Phosphorus is one of the important elements needed for life on Earth, and it is rare in the universe. But in a recently published study, astronomers have discovered a new class of phosphorous stars, meaning extraterrestrial life may be more common than previously thought. The six elements often talked about in biology include carbon, hydrogen, nitrogen, oxygen, sulfur, and phosphorus.
(From: Gabriel P?rez D?az, SMM / IAC)
Phosphorus is not only known to be an important structural element of both DNA and RNA, but also helps to transfer energy through cells and regulate other critical physiological processes.
For a long time, scientists have believed that phosphorus comes mainly from the eruptions of new and supernovae, meaning that life in the universe may be much less than we expected.
If so, how did the earth become the lucky one who could give birth to life? One guess is that our solar system happens to be around such a supernova.
But a new study from the Canaria Stakes (IAC) and la Clunya University suggests that this is more common than we think.
The team examined survey data from the Sloan Digital Survey Project and analyzed infrared light signals from a series of stars and found 15 phosphorous-rich stars.
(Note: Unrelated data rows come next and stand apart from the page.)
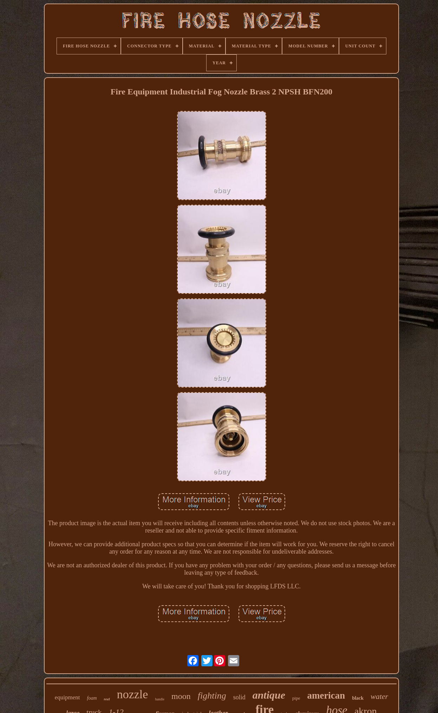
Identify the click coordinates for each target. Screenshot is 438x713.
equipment (67, 697)
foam (92, 698)
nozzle (132, 694)
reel (107, 699)
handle (159, 699)
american (326, 695)
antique (269, 695)
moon (181, 696)
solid (239, 697)
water (379, 696)
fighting (212, 696)
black (358, 698)
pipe (296, 698)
These stars make up a class of never-before-discovered objects, and usually have higher elements such as magnesium, silicon, oxygen, aluminum, and vanadium, which astronomers find puzzling.
Lead researcher Thomas Masseron said the team could not understand phosphorus-rich stars based on current understanding of stellar evolution and elementsynthesis. These results suggest that they not only encounter a new type of celestial body, but also deeply explore the physical mechanismof the inner reaction of the star.
Details of the study have been published in the recently published journal Nature Communications under the headline “The Sherme-rich stars with the stush shofs s- and sleats the syllaly sleat sydd sydd.”